Facebook to enable community-activated Safety Check

Facebook is making its Safety Check feature more stable and easier to deploy, which means that you might start seeing more Safety Checks on the platform. Before today, engineers had to type code to deploy a Safety Check. Now, there’s a simple form that any Facebook employee on the team could activate, which brings the total of people able to deploy a Safety Check from about two to a dozen throughout the world.

Safety Check is Facebook’s tool that enables you to quickly let people know that you’re okay during a crisis. The attacks in Paris were the first time Facebook deployed Safety Check for a human disaster, rather than a natural disaster, like an earthquake or tsunami. But during the bombings in Beirut, Facebook did not enable Safety Check, which resulted in some criticism. That’s when Facebook CEO Mark Zuckerberg committed to enabling Safety Check in more human disasters moving forward.

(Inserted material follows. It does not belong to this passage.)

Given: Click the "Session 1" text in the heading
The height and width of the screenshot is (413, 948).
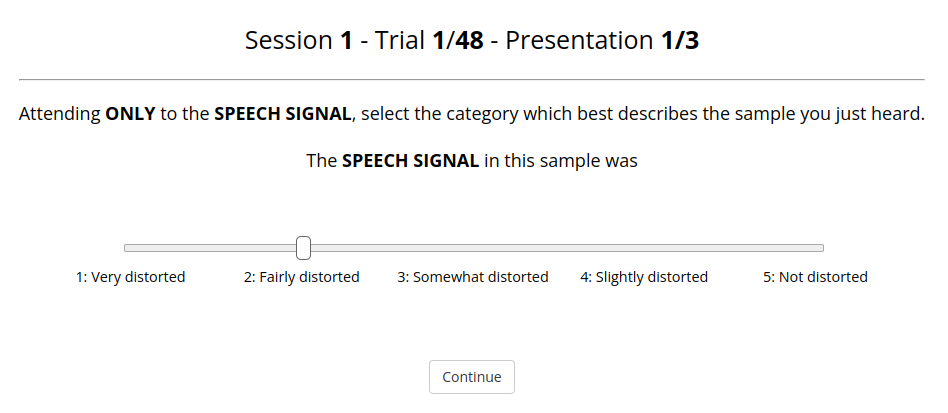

Facebook has also made it possible to launch the feature across 80 languages instantly, and added a suggested groups feature for people affected by the crisis. Those groups could be for places to stay and where to go to get resources like food and water.

In the next couple of weeks, Facebook will look to “bring the community’s voice to the table on when they want to use it and when they want to activate it,” Peter Cottle, Facebook software engineer and the creator of Safety Check, told me at a briefing at Facebook’s Menlo Park headquarters.

In these tests, Facebook’s Safety Check will be triggered by a combination of a certain number of people posting about a particular crisis plus an alert from one of Facebook’s third-party sources. Once the threshold of people posting about a crisis reaches a certain point, and is confirmed by one of the third-party sources, Facebook will ask them if they want to mark themselves safe. Those people will also be able to request the safety status of their friends.

“This is a really exciting time because not only is the community specifically themselves activating it, but also the ones promoting it and spreading it,” Katherine Woo, product lead for Facebook’s social good team, told me. “They’re the ones making the decision of ‘this is when safety check will be useful and I want to ask my friends,’ and it’s no longer Facebook sending the notification.”

The ultimate aim is to enable people in a crisis to signal whether Safety Check would be useful to them and their friends. During this test, Facebook will be looking closely to ensure that the right crises are rising and the wrong ones aren’t. This year, Facebook has activated Safety Check from the top down 17 times. In total, Facebook’s Safety Check has been deployed 28 times.

“That is a pretty big acceleration in terms of the rate of activation, but it’s based on feedback of the community, of people saying over and over again it provides so much relief and it’s really helpful for these times,” Cottle said. “I think us as a team are like, ‘Wow, this is something we should invest in and double down in, so it’s my full-time job now, which is really exciting.”